Extract:
----

Knowing customers’ jobs to be done provides a stable anchor point. Products and technologies come and go, but those jobs remain. When financial institutions use jobs as pivot points, they can be confident that their purposes align with their customers’. Instead of chasing the next product or technology to hit the market, organisations can innovate to get their customers’ jobs done in the best ways possible.
When many demands swamp financial institutions, the jobs-to-be-done framework helps them make the right choices—or the jobs they should get done—to serve the jobs their customers want to be done. These choices will determine the path to innovation, differentiation and value creation.
Innovate, differentiate and create value: Jobs to be done in action
What job should you, as a financial-services provider, do? Start by identifying and refining your understanding of the customer jobs you want to serve.
After identifying where you stand today and your strategic goals, you can list your target jobs. Say you’re a retail bank focused on borrowing; as a bank, you must find ways to become the best provider for “borrowing jobs”—holiday, education, housing, etc.
Understand the job (real purpose) at a functional, social and emotional level: First, document specific jobs. Suppose your customer’s job, his or her real purpose, is to send a kid to college, and yours, as a bank, is to enable this. In that case, you should help your customer with all of the following:
- Find the college best suited for your customer;
- get details of the cost of college tuition and the financing options available;
- understand the available scholarships and their eligibility criteria and apply for them;
- make travel arrangements and
- set up a banking relationship in the new city or country.
As a bank, you must aim not only to provide an education loan but also to help the customer get the best education possible (the customer’s “real” job to be done) under the circumstances.
Design the various experiences involved: When you start to think this way, you quickly realise that providing the best experience is also part of your job as a bank. When designing this experience, you must consider whether you will use in-house experts to counsel customers or partner with external experts.
Integrate with the ecosystem to deliver: As a bank, you must build the right ecosystem and connections to enable your customers to achieve their real purposes. In the college-education example, your task as a bank is to find ways to integrate with university ecosystems to process education loans as soon as students choose their desired colleges. It would help if you considered integrating with the UK tax system for loan repayments once graduating students find work.
A constant muscle-building exercise
Adopting the jobs-to-be-done concept as a framework is an iterative process that no bank can get right in one go. Banks need to “build muscle” by constantly examining which jobs they are doing well and which ones they must do better. Professor Christensen suggested that organisations ask themselves the following questions:
- Current customers: Why do they buy your products?

----

Data section:
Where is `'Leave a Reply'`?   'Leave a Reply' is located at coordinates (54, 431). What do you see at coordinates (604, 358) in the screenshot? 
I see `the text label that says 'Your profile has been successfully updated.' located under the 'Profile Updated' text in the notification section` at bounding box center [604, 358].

----

What to work on:
A: Answer the following questions from the text on jobs to be done, one line per answer, marked like the questions.
(i) What does knowing customers' jobs to be done provide?
(ii) In the college example, what is the customer's "real" job to be done?
(iii) Which tax system might a bank integrate with for loan repayments?
B: Say whether each statement agrees with the text on jobs to be done. Answer yes or no and quote the deciding words.
(i) A bank can get the jobs-to-be-done framework right in one go.
(ii) Housing is one of the borrowing jobs.
(iii) A bank's aim should be only to provide an education loan.
C: Copy the passage of the text on jobs to be done that starts at "After identifying where" and ends at "education, housing, etc.".

Solutions for each task:
A:
(i) A stable anchor point.
(ii) To get the best education possible under the circumstances.
(iii) The UK tax system.

B:
(i) No: "an iterative process that no bank can get right in one go"
(ii) Yes: "holiday, education, housing, etc."
(iii) No: "you must aim not only to provide an education loan but also to help the customer get the best education possible"

C:
After identifying where you stand today and your strategic goals, you can list your target jobs. Say you’re a retail bank focused on borrowing; as a bank, you must find ways to become the best provider for “borrowing jobs”—holiday, education, housing, etc.